PROBLEMS TO SOLVE —
A. According to the transcript excerpt below, how many rigs are planned in the Marcellus?
B. Transcribe the portion of the transcript excerpt below starting at "So speculating on" and ending at "Thank you, Michael.".

TEXT EXCERPT —
So speculating on the timing is difficult. We do know that they had issued recently a permit and that permit was a permit that was similarly situated as Cabot's Lathrop station. So we're confident that the process used to award that permit would be available to Cabot also.
- Analyst
Okay. Very good. Thank you very much.
- Chairman of the Board
Thank you, Michael.
Operator
Your next question comes from the line of Gil Yang with Bank of America Merrill Lynch.
- Analyst
Good morning. The -- it sounds like your capital budget for 2011 would be unaffected by when -- by the timing of the Lathrop permit issuance. Is that correct?
- Chairman of the Board
Yes.
- Analyst
Okay. So it would really -- the only difference to us in some sense would be that the exit number of wells that you had awaiting on pipeline would be different, but you wouldn't spend more or less money if -- once the permit is issued, right?
- Chairman of the Board
That's correct. We have our budget set, plan on five rigs in the Marcellus. We do anticipate Lathrop to -- three compressors to be installed at Lathrop. We've only given guidance for first quarter though at this stage. Again, with the prolific nature of the wells that we see up there, we think the 54 wells and the completions that we have scheduled during 2000, actually between now and through 2011, that we will be able to increase our production up there significantly with those wells.

DATASET SECTION —
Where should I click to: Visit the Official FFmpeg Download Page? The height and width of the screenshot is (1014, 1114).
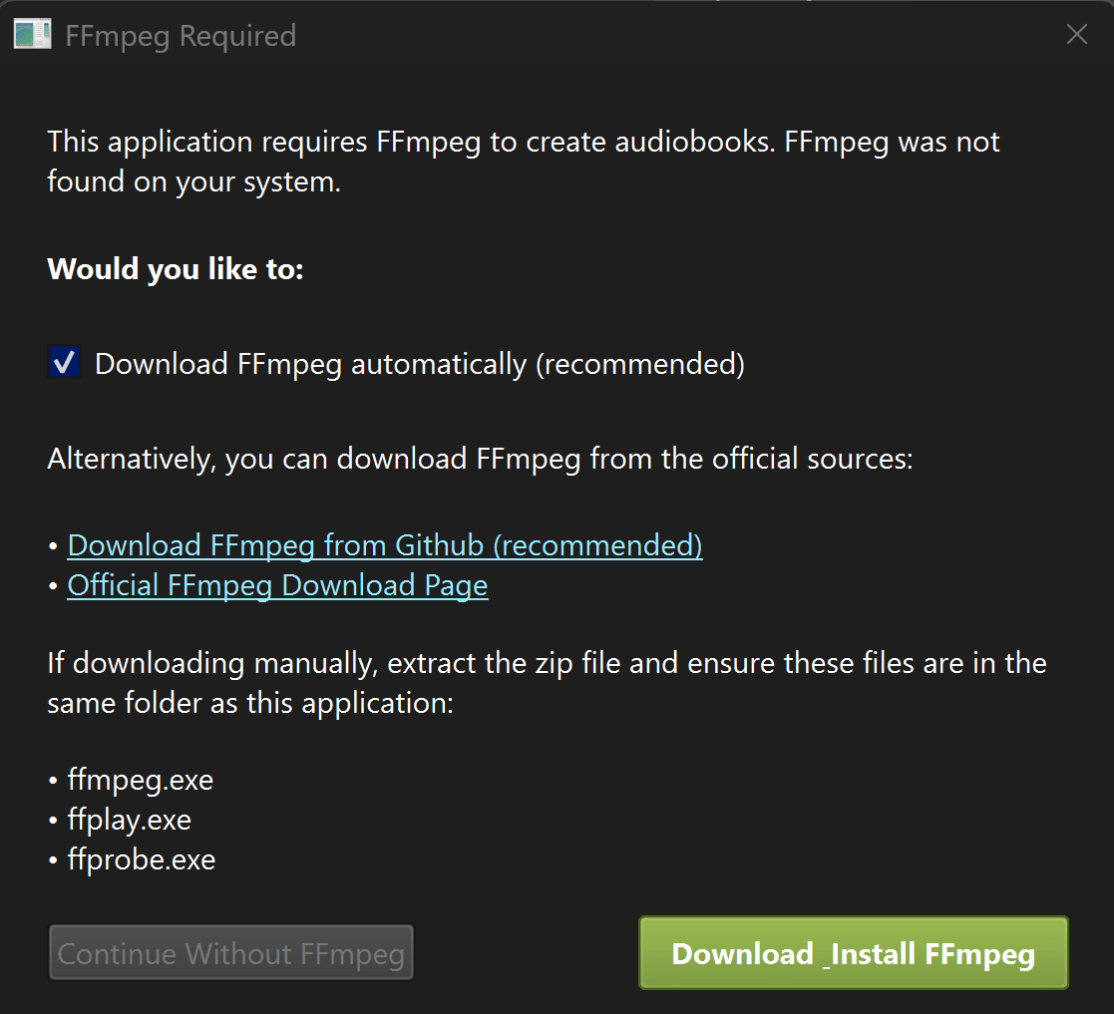(277, 585)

TASK-BY-TASK SOLUTIONS —
A. Five rigs.

B.
So speculating on the timing is difficult. We do know that they had issued recently a permit and that permit was a permit that was similarly situated as Cabot's Lathrop station. So we're confident that the process used to award that permit would be available to Cabot also.
- Analyst
Okay. Very good. Thank you very much.
- Chairman of the Board
Thank you, Michael.